▸ Required action
Among the entries below, only the lines starting at the one with "Click Add to Source Control" and ending at the one with "has height=545, width=1048.", both included, are to be printed exactly.

(Dataset entries)
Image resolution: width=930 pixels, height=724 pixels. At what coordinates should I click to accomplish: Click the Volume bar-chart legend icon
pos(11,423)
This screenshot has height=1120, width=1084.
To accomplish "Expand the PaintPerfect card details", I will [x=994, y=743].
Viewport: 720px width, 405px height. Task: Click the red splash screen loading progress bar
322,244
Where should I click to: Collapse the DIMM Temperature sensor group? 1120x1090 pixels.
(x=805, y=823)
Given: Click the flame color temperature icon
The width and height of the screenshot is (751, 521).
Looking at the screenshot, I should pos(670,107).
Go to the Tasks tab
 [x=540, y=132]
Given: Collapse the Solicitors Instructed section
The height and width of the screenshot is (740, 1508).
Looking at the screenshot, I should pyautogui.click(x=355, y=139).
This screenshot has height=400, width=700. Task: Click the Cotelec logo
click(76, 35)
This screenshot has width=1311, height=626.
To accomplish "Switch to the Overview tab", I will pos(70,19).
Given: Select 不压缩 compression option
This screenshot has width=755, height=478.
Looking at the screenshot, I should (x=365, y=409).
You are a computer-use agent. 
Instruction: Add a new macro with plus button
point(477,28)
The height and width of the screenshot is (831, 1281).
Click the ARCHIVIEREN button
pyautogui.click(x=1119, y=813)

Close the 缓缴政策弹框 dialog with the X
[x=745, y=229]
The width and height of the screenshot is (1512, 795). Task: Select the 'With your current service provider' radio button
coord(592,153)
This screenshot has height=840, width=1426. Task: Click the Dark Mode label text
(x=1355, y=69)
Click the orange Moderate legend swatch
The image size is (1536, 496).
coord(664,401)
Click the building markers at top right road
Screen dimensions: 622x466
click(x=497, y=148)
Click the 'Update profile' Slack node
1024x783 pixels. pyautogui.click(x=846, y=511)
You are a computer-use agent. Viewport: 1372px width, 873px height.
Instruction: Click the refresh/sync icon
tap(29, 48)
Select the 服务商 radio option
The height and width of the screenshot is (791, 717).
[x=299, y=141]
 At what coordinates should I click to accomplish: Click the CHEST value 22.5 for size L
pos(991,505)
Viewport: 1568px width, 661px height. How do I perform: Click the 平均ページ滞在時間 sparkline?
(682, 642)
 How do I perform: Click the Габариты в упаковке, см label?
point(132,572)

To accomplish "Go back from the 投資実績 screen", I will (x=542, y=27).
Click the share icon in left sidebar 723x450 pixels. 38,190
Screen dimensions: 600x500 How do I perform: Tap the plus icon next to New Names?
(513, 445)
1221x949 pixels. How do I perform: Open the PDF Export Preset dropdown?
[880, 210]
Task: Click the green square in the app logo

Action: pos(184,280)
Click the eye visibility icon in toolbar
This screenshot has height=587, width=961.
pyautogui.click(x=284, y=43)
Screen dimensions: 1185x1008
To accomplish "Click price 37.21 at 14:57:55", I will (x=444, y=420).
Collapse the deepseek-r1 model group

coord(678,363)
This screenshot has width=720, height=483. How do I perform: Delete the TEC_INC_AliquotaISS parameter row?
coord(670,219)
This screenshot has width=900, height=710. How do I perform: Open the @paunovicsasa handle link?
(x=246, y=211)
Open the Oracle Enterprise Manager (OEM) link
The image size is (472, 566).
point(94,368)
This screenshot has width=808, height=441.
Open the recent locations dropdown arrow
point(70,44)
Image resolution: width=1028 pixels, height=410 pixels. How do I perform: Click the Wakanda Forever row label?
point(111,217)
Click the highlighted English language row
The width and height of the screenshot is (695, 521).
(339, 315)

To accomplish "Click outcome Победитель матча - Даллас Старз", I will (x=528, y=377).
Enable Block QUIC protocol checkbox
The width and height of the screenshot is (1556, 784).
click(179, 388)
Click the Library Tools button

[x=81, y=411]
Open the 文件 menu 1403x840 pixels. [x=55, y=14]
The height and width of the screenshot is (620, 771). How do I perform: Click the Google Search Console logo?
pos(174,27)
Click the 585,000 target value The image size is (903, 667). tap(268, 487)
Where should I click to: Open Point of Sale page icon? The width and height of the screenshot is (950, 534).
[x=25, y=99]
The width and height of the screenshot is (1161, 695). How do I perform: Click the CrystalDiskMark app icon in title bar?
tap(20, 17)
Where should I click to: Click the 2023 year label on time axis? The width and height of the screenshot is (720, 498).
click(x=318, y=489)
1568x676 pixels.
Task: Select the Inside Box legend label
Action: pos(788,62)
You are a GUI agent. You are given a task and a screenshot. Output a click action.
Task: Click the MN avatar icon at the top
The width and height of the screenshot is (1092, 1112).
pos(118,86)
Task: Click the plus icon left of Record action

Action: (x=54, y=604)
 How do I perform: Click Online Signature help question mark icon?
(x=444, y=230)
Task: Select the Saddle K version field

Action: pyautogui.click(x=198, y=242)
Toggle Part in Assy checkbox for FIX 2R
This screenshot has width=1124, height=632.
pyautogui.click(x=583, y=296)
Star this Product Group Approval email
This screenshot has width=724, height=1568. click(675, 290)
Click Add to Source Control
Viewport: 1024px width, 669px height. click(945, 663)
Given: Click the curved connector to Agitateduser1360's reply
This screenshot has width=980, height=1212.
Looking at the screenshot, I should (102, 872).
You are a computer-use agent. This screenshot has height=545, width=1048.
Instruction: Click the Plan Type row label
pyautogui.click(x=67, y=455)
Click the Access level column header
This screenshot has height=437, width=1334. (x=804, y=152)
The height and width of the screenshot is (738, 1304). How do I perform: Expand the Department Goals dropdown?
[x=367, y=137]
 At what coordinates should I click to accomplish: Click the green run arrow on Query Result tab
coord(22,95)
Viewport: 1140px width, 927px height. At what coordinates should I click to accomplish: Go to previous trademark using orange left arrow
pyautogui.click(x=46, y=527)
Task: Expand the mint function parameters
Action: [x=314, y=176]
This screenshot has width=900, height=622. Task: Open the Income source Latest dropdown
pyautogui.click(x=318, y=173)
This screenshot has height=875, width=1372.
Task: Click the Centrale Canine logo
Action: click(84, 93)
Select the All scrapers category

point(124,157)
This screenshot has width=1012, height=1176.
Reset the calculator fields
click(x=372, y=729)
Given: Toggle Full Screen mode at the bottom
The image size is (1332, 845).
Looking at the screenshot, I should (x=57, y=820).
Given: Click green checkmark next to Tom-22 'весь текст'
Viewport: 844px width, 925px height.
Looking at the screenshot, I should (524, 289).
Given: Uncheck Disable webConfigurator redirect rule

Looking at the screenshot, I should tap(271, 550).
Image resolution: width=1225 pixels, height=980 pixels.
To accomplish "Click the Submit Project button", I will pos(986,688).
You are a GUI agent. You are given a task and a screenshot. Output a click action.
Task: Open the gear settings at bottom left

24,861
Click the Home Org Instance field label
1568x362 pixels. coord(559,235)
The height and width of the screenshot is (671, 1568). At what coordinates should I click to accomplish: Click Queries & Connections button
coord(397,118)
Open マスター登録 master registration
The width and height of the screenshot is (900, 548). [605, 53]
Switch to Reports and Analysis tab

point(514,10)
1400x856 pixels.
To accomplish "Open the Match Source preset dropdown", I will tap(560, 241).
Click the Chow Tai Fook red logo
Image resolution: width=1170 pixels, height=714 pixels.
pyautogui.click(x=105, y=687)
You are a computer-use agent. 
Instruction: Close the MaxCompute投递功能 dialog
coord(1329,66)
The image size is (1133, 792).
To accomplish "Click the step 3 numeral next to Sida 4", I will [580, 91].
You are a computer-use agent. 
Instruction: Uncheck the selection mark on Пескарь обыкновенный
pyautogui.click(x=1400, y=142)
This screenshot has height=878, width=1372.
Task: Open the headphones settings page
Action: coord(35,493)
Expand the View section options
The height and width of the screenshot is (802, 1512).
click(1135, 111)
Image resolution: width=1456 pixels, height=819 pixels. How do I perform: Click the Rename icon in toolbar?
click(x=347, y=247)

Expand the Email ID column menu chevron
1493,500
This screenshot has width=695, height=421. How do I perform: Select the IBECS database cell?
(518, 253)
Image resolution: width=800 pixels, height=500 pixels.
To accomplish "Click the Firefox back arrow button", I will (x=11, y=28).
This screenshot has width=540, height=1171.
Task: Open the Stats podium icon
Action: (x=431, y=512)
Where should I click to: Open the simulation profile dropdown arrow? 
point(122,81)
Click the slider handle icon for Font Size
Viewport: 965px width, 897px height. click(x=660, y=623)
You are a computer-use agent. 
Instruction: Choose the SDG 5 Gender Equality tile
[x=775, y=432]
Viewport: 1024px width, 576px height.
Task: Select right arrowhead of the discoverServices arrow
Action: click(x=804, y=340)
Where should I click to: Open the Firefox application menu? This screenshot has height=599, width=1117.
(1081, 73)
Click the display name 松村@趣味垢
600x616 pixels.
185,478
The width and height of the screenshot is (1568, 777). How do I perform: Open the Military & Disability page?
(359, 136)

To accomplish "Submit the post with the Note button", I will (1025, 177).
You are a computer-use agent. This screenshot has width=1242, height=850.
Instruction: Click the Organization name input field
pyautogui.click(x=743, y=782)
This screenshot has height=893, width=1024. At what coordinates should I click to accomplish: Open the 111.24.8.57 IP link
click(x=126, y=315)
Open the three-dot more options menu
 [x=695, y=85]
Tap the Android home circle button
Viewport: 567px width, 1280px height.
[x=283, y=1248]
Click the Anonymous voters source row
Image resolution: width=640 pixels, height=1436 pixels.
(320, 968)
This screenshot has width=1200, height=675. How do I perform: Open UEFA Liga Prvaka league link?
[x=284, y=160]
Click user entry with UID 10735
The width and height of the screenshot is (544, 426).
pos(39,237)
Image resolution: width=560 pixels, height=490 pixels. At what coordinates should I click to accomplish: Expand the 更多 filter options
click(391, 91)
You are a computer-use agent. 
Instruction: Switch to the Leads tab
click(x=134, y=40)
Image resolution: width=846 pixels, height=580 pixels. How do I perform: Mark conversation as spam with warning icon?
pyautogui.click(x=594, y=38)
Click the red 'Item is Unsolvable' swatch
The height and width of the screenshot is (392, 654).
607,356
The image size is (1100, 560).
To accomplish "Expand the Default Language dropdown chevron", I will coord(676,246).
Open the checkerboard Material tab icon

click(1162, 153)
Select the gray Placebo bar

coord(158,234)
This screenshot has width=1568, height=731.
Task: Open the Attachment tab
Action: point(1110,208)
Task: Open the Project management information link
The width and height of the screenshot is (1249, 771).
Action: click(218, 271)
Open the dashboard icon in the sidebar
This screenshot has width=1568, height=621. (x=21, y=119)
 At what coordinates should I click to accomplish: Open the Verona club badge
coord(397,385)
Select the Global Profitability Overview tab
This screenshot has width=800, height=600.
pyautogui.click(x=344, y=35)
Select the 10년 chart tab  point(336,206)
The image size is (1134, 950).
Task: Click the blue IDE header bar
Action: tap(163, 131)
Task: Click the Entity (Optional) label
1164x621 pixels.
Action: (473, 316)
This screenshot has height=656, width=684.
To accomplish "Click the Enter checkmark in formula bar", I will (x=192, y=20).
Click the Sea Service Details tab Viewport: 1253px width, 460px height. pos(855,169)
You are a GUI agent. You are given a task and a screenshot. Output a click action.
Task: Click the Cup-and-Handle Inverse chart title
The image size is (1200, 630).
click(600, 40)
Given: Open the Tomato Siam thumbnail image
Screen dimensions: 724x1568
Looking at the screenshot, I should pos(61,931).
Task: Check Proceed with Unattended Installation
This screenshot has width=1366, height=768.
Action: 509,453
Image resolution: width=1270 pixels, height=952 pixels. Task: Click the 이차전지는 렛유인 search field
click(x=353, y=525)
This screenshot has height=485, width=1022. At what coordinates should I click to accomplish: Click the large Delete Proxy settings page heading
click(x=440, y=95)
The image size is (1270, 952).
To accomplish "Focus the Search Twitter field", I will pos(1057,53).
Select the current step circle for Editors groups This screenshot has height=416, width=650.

▸ Answer for the task
Click Add to Source Control
Viewport: 1024px width, 669px height. click(945, 663)
Given: Click the curved connector to Agitateduser1360's reply
This screenshot has width=980, height=1212.
Looking at the screenshot, I should (102, 872).
You are a computer-use agent. This screenshot has height=545, width=1048.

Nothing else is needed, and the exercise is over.